What is the Prämienverbilligung premium subsidy?+

Cantons subsidise health insurance premiums for low- and middle-income households. Eligibility and amounts vary by canton but are generally linked to your taxable income. Apply through your canton's social insurance office (for example, sozialversicherungsamt.ch in Zurich). Many eligible residents do not claim — check every year as thresholds change.

What does basic Swiss health insurance (KVG) cover?+

KVG covers doctor and specialist visits, hospitalisation in a general ward in your canton of residence, emergency treatment anywhere in Switzerland (and limited abroad), maternity care, most prescription drugs on the federal list, physiotherapy when prescribed, and mental health treatment. Dental, vision, private hospital rooms, and elective treatments abroad require supplementary insurance (Zusatzversicherung / LCA).
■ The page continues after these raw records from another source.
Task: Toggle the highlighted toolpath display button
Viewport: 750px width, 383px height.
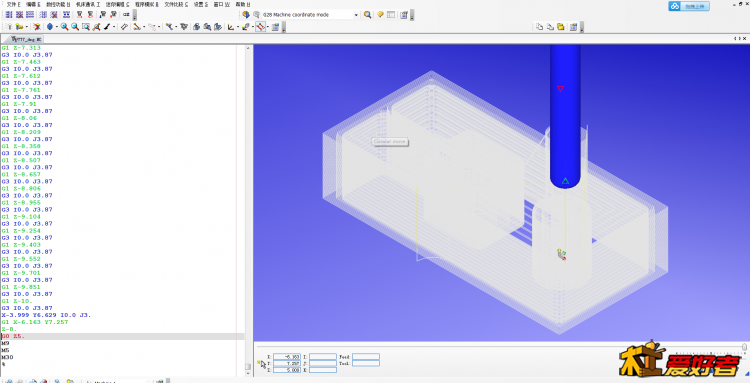Action: [x=260, y=27]
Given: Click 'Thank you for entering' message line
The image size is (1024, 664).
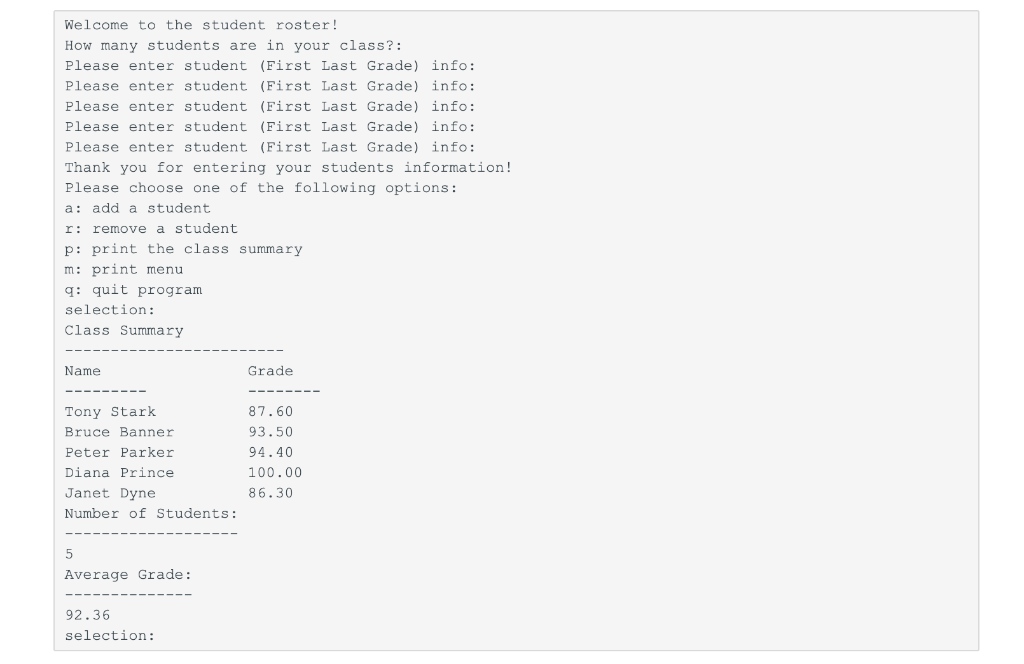Looking at the screenshot, I should pyautogui.click(x=288, y=168).
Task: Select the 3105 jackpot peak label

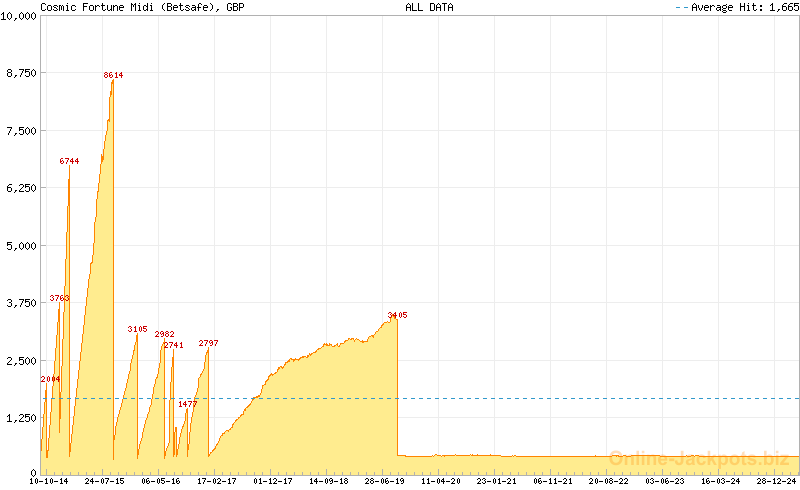Action: point(137,329)
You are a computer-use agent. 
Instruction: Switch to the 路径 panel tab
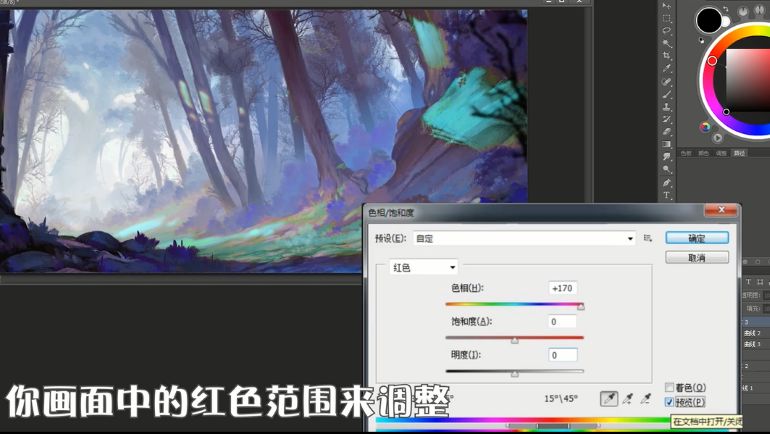pyautogui.click(x=739, y=153)
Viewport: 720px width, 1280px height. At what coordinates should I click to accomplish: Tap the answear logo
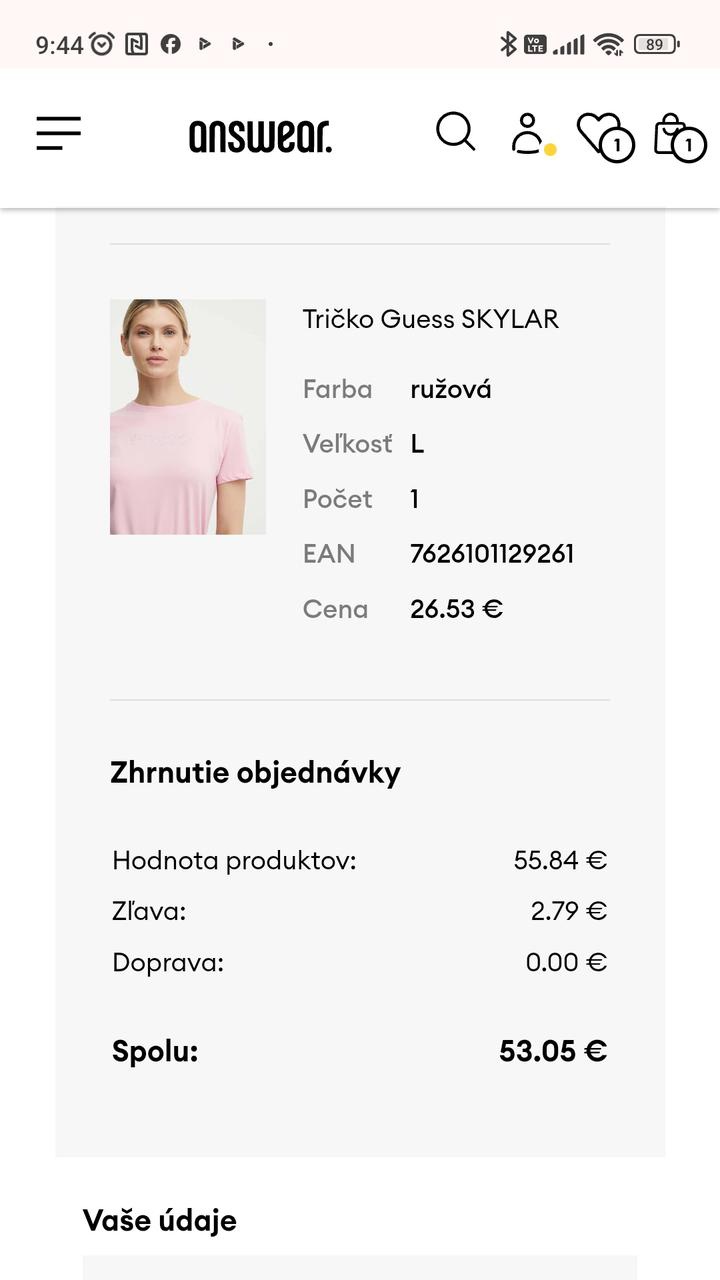(x=260, y=136)
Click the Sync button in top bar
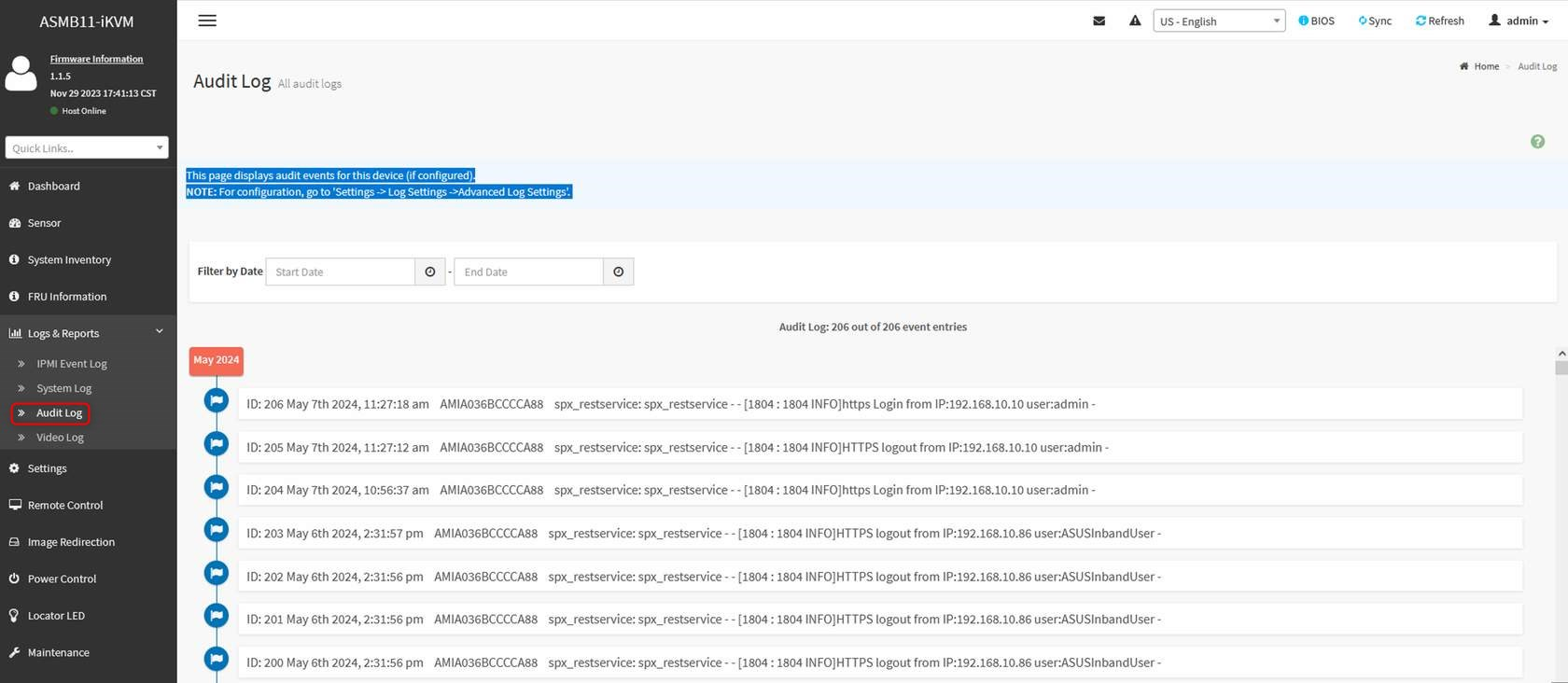This screenshot has width=1568, height=683. pyautogui.click(x=1375, y=21)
Do I need supplementary health insurance in Switzerland?+

Supplementary insurance is optional but can be valuable. Common additions include dental cover, private or semi-private hospital rooms, treatment at any Swiss hospital regardless of canton, and extended alternative medicine. Premiums depend on your age and health status at sign-up, so purchasing early is advantageous.